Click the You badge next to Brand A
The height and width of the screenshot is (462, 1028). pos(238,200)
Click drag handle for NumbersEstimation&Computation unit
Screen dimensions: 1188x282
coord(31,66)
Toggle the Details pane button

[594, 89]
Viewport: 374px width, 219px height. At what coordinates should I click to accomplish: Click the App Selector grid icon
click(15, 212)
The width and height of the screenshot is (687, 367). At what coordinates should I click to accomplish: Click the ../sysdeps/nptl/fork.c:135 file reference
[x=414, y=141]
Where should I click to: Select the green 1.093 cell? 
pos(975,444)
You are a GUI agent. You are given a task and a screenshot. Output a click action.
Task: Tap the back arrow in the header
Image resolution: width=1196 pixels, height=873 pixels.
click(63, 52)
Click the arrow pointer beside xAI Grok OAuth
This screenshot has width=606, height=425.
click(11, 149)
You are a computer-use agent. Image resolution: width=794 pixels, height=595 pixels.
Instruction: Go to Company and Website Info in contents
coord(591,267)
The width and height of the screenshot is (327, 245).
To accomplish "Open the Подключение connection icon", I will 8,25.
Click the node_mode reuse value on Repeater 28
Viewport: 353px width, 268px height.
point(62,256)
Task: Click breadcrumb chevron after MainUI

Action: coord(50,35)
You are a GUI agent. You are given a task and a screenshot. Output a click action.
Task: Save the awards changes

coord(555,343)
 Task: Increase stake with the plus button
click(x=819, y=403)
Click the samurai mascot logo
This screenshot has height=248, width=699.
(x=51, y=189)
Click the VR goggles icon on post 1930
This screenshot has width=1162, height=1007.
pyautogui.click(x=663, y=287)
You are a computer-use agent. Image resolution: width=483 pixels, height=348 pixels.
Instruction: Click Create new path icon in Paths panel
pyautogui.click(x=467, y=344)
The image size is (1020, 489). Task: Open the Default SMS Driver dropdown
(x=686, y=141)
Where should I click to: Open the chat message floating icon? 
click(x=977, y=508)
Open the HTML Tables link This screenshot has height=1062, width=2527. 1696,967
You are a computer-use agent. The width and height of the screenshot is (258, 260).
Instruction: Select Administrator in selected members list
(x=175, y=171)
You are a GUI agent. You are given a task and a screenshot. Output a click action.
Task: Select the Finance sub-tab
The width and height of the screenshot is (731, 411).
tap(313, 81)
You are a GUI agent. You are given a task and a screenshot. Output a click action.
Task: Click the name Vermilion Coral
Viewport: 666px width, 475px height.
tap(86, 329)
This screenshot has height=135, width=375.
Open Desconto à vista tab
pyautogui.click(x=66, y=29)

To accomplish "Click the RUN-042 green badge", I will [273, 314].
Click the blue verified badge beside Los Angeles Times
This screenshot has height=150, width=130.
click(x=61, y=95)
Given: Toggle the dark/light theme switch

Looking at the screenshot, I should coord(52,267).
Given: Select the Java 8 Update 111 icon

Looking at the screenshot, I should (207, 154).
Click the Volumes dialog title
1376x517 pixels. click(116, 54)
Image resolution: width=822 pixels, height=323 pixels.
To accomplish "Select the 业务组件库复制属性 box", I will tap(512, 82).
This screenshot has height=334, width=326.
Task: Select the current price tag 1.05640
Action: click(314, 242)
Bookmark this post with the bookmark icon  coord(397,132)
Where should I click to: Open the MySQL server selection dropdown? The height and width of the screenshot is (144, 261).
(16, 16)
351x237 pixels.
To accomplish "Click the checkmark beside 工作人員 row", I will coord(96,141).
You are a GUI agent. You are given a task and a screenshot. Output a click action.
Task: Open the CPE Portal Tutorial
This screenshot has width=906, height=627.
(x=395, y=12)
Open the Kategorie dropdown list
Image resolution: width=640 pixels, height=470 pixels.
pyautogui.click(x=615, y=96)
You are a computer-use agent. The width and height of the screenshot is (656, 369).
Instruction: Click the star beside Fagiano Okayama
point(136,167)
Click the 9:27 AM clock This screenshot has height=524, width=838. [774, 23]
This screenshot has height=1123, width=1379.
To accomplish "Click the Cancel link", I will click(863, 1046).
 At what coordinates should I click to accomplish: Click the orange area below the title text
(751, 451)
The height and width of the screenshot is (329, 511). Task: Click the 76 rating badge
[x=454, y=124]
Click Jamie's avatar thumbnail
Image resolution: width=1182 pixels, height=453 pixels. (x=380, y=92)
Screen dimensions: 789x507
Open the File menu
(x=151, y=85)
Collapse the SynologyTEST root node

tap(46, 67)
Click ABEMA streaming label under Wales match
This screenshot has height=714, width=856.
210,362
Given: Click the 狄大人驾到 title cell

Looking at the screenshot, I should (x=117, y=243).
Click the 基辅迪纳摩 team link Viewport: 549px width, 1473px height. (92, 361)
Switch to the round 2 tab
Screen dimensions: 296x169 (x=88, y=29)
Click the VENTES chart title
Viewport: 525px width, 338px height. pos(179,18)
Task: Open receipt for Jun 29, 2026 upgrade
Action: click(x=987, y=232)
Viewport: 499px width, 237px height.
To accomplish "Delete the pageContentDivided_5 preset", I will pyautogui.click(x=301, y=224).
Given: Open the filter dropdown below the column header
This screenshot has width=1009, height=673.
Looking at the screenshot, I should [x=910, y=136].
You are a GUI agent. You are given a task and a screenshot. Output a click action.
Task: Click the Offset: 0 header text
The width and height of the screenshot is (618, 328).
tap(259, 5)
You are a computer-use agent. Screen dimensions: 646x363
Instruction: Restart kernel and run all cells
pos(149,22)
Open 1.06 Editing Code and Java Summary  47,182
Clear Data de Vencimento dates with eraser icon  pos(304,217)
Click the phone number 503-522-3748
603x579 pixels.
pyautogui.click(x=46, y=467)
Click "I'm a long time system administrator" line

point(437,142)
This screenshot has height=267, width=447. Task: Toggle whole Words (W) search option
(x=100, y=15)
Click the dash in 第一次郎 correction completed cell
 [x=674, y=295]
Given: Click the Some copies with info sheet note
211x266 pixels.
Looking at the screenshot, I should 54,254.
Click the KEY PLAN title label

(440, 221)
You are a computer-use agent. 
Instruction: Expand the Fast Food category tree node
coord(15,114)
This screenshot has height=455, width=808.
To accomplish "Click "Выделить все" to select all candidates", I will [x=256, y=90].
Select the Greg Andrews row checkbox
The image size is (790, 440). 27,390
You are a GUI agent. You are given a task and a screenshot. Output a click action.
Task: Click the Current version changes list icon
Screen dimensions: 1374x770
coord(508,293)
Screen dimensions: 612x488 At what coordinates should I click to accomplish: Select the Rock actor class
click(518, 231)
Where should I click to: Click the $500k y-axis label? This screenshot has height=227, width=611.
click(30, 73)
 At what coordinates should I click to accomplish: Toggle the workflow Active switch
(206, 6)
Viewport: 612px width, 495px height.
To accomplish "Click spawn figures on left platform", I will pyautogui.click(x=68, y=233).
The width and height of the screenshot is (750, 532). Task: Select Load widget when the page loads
- - -
* _WHAT THIS TASK INVOLVES_
Line by line, repeat the listing exactly as written.

* _OUTPUT OF THE EXERCISE_
Click the You badge next to Brand A
The height and width of the screenshot is (462, 1028). pos(238,200)
Click drag handle for NumbersEstimation&Computation unit
Screen dimensions: 1188x282
coord(31,66)
Toggle the Details pane button

[594, 89]
Viewport: 374px width, 219px height. At what coordinates should I click to accomplish: Click the App Selector grid icon
click(15, 212)
The width and height of the screenshot is (687, 367). At what coordinates should I click to accomplish: Click the ../sysdeps/nptl/fork.c:135 file reference
[x=414, y=141]
Where should I click to: Select the green 1.093 cell? 
pos(975,444)
You are a GUI agent. You are given a task and a screenshot. Output a click action.
Task: Tap the back arrow in the header
Image resolution: width=1196 pixels, height=873 pixels.
click(63, 52)
Click the arrow pointer beside xAI Grok OAuth
This screenshot has width=606, height=425.
click(11, 149)
You are a computer-use agent. Image resolution: width=794 pixels, height=595 pixels.
Instruction: Go to Company and Website Info in contents
coord(591,267)
The width and height of the screenshot is (327, 245).
To accomplish "Open the Подключение connection icon", I will 8,25.
Click the node_mode reuse value on Repeater 28
Viewport: 353px width, 268px height.
point(62,256)
Task: Click breadcrumb chevron after MainUI

Action: coord(50,35)
You are a GUI agent. You are given a task and a screenshot. Output a click action.
Task: Save the awards changes

coord(555,343)
 Task: Increase stake with the plus button
click(x=819, y=403)
Click the samurai mascot logo
This screenshot has height=248, width=699.
(x=51, y=189)
Click the VR goggles icon on post 1930
This screenshot has width=1162, height=1007.
pyautogui.click(x=663, y=287)
You are a computer-use agent. Image resolution: width=483 pixels, height=348 pixels.
Instruction: Click Create new path icon in Paths panel
pyautogui.click(x=467, y=344)
The image size is (1020, 489). Task: Open the Default SMS Driver dropdown
(x=686, y=141)
Where should I click to: Open the chat message floating icon? 
click(x=977, y=508)
Open the HTML Tables link This screenshot has height=1062, width=2527. 1696,967
You are a computer-use agent. The width and height of the screenshot is (258, 260).
Instruction: Select Administrator in selected members list
(x=175, y=171)
You are a GUI agent. You are given a task and a screenshot. Output a click action.
Task: Select the Finance sub-tab
The width and height of the screenshot is (731, 411).
tap(313, 81)
You are a GUI agent. You are given a task and a screenshot. Output a click action.
Task: Click the name Vermilion Coral
Viewport: 666px width, 475px height.
tap(86, 329)
This screenshot has height=135, width=375.
Open Desconto à vista tab
pyautogui.click(x=66, y=29)

To accomplish "Click the RUN-042 green badge", I will [273, 314].
Click the blue verified badge beside Los Angeles Times
This screenshot has height=150, width=130.
click(x=61, y=95)
Given: Toggle the dark/light theme switch

Looking at the screenshot, I should coord(52,267).
Given: Select the Java 8 Update 111 icon

Looking at the screenshot, I should (207, 154).
Click the Volumes dialog title
1376x517 pixels. click(116, 54)
Image resolution: width=822 pixels, height=323 pixels.
To accomplish "Select the 业务组件库复制属性 box", I will tap(512, 82).
This screenshot has height=334, width=326.
Task: Select the current price tag 1.05640
Action: click(314, 242)
Bookmark this post with the bookmark icon  coord(397,132)
Where should I click to: Open the MySQL server selection dropdown? The height and width of the screenshot is (144, 261).
(16, 16)
351x237 pixels.
To accomplish "Click the checkmark beside 工作人員 row", I will coord(96,141).
You are a GUI agent. You are given a task and a screenshot. Output a click action.
Task: Open the CPE Portal Tutorial
This screenshot has width=906, height=627.
(x=395, y=12)
Open the Kategorie dropdown list
Image resolution: width=640 pixels, height=470 pixels.
pyautogui.click(x=615, y=96)
You are a computer-use agent. The width and height of the screenshot is (656, 369).
Instruction: Click the star beside Fagiano Okayama
point(136,167)
Click the 9:27 AM clock This screenshot has height=524, width=838. [774, 23]
This screenshot has height=1123, width=1379.
To accomplish "Click the Cancel link", I will click(863, 1046).
 At what coordinates should I click to accomplish: Click the orange area below the title text
(751, 451)
The height and width of the screenshot is (329, 511). Task: Click the 76 rating badge
[x=454, y=124]
Click Jamie's avatar thumbnail
Image resolution: width=1182 pixels, height=453 pixels. (x=380, y=92)
Screen dimensions: 789x507
Open the File menu
(x=151, y=85)
Collapse the SynologyTEST root node

tap(46, 67)
Click ABEMA streaming label under Wales match
This screenshot has height=714, width=856.
210,362
Given: Click the 狄大人驾到 title cell

Looking at the screenshot, I should (x=117, y=243).
Click the 基辅迪纳摩 team link Viewport: 549px width, 1473px height. (92, 361)
Switch to the round 2 tab
Screen dimensions: 296x169 (x=88, y=29)
Click the VENTES chart title
Viewport: 525px width, 338px height. pos(179,18)
Task: Open receipt for Jun 29, 2026 upgrade
Action: click(x=987, y=232)
Viewport: 499px width, 237px height.
To accomplish "Delete the pageContentDivided_5 preset", I will pyautogui.click(x=301, y=224).
Given: Open the filter dropdown below the column header
This screenshot has width=1009, height=673.
Looking at the screenshot, I should [x=910, y=136].
You are a GUI agent. You are given a task and a screenshot. Output a click action.
Task: Click the Offset: 0 header text
The width and height of the screenshot is (618, 328).
tap(259, 5)
You are a computer-use agent. Screen dimensions: 646x363
Instruction: Restart kernel and run all cells
pos(149,22)
Open 1.06 Editing Code and Java Summary  47,182
Clear Data de Vencimento dates with eraser icon  pos(304,217)
Click the phone number 503-522-3748
603x579 pixels.
pyautogui.click(x=46, y=467)
Click "I'm a long time system administrator" line

point(437,142)
This screenshot has height=267, width=447. Task: Toggle whole Words (W) search option
(x=100, y=15)
Click the dash in 第一次郎 correction completed cell
 [x=674, y=295]
Given: Click the Some copies with info sheet note
211x266 pixels.
Looking at the screenshot, I should 54,254.
Click the KEY PLAN title label

(440, 221)
You are a computer-use agent. 
Instruction: Expand the Fast Food category tree node
coord(15,114)
This screenshot has height=455, width=808.
To accomplish "Click "Выделить все" to select all candidates", I will [x=256, y=90].
Select the Greg Andrews row checkbox
The image size is (790, 440). 27,390
You are a GUI agent. You are given a task and a screenshot. Output a click action.
Task: Click the Current version changes list icon
Screen dimensions: 1374x770
coord(508,293)
Screen dimensions: 612x488 At what coordinates should I click to accomplish: Select the Rock actor class
click(518, 231)
Where should I click to: Click the $500k y-axis label? This screenshot has height=227, width=611.
click(30, 73)
 At what coordinates should I click to accomplish: Toggle the workflow Active switch
(206, 6)
Viewport: 612px width, 495px height.
To accomplish "Click spawn figures on left platform", I will pyautogui.click(x=68, y=233).
The width and height of the screenshot is (750, 532). Task: Select Load widget when the page loads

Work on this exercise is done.